■ **Records for the task**:
══════════
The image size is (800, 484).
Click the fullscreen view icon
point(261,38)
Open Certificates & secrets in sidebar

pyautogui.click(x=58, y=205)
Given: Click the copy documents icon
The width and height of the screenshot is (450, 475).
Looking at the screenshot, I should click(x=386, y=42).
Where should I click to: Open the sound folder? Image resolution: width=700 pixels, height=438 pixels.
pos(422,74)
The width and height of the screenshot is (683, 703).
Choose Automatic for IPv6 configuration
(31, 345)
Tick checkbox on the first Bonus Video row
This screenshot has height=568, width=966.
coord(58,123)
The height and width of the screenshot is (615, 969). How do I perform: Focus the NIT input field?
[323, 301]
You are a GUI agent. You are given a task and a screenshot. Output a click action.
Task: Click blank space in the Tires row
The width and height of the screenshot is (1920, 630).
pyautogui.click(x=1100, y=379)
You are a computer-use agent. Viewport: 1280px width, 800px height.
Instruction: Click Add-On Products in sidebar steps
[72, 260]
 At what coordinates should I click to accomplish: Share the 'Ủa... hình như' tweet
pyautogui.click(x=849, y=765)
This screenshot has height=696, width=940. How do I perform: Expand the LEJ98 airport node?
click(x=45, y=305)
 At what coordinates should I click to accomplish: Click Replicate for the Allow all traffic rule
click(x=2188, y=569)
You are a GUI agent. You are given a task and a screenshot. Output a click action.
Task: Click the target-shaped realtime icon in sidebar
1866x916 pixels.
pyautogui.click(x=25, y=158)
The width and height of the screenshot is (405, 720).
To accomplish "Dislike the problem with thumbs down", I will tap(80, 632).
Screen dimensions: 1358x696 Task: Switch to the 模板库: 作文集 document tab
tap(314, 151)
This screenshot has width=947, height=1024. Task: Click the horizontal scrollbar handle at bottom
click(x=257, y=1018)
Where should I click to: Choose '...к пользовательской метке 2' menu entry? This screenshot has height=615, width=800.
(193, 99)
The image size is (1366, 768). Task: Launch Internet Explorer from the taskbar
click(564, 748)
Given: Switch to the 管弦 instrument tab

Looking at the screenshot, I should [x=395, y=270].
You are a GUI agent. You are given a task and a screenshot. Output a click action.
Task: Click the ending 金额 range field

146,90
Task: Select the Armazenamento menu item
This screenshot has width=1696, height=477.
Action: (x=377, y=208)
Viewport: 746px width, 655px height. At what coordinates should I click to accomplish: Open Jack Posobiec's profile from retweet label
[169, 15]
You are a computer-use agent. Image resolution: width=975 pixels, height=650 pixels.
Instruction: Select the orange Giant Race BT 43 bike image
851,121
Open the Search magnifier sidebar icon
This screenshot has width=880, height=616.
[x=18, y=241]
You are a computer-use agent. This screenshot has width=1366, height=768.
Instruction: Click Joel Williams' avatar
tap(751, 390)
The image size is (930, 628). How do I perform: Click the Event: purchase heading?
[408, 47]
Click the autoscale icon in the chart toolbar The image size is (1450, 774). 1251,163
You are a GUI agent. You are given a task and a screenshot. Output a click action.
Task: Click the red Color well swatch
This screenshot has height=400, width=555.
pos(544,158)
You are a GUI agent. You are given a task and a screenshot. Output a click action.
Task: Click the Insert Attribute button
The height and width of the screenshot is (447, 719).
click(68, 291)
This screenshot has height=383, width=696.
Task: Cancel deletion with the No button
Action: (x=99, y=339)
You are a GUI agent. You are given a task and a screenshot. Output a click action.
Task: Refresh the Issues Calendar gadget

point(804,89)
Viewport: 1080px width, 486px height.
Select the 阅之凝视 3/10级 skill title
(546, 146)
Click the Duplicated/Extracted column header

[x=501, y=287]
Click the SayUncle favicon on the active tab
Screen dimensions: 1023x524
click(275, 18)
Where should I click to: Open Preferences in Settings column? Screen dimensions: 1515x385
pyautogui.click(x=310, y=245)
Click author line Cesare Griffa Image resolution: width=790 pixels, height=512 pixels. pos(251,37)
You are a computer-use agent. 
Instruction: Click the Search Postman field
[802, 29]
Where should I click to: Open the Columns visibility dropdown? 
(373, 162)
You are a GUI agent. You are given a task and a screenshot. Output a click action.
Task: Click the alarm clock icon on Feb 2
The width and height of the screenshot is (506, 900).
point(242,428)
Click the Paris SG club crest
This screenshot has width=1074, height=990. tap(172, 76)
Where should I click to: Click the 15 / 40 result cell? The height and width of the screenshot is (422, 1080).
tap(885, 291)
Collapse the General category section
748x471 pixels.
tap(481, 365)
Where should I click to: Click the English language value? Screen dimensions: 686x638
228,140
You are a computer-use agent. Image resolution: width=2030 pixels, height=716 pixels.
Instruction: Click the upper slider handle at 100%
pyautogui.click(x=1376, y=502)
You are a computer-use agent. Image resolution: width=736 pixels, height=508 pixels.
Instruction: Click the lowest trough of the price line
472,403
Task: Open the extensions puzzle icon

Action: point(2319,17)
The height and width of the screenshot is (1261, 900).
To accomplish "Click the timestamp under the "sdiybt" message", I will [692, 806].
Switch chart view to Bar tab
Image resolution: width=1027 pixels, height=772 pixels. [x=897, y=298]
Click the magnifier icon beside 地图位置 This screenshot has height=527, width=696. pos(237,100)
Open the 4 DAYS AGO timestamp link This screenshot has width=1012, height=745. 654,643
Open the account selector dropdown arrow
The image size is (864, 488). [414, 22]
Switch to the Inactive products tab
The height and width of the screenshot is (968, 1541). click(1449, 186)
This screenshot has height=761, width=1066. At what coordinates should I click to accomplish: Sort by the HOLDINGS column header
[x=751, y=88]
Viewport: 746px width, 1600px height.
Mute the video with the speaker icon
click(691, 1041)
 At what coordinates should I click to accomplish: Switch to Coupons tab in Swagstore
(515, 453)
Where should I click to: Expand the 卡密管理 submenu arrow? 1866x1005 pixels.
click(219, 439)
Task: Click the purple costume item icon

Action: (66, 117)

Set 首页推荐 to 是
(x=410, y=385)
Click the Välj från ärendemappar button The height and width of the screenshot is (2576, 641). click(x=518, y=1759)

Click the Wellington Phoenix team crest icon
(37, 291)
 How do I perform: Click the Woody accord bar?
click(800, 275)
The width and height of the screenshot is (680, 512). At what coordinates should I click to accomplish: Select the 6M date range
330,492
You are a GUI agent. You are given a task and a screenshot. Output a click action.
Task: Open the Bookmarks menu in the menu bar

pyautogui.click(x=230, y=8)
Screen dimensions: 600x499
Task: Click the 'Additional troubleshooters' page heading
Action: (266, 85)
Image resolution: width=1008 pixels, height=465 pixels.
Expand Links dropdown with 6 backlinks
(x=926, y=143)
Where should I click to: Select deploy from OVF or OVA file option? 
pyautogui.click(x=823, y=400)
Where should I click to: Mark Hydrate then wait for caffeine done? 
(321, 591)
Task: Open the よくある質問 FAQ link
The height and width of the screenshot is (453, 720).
══════════
■ **What the task asks**: For every line above that has "timestamp" in it, copy the line.

■ **Problem solution**:
To accomplish "Click the timestamp under the "sdiybt" message", I will [692, 806].
Open the 4 DAYS AGO timestamp link This screenshot has width=1012, height=745. 654,643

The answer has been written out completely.